Directions: Please render each nonblank line of the data below as a row in a Markdown table with the columns "Row" and "Line", numbering the rows in order.

== == ==

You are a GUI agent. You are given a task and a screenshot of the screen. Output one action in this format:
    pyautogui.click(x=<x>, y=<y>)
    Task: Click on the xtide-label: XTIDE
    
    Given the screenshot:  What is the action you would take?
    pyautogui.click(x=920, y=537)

== == ==

Result for this exercise:
| Row | Line |
|---|---|
| 1 | You are a GUI agent. You are given a task and a screenshot of the screen. Output one action in this format: |
| 2 |     pyautogui.click(x=<x>, y=<y>) |
| 3 |     Task: Click on the xtide-label: XTIDE |
| 4 |     Given the screenshot:  What is the action you would take? |
| 5 |     pyautogui.click(x=920, y=537) |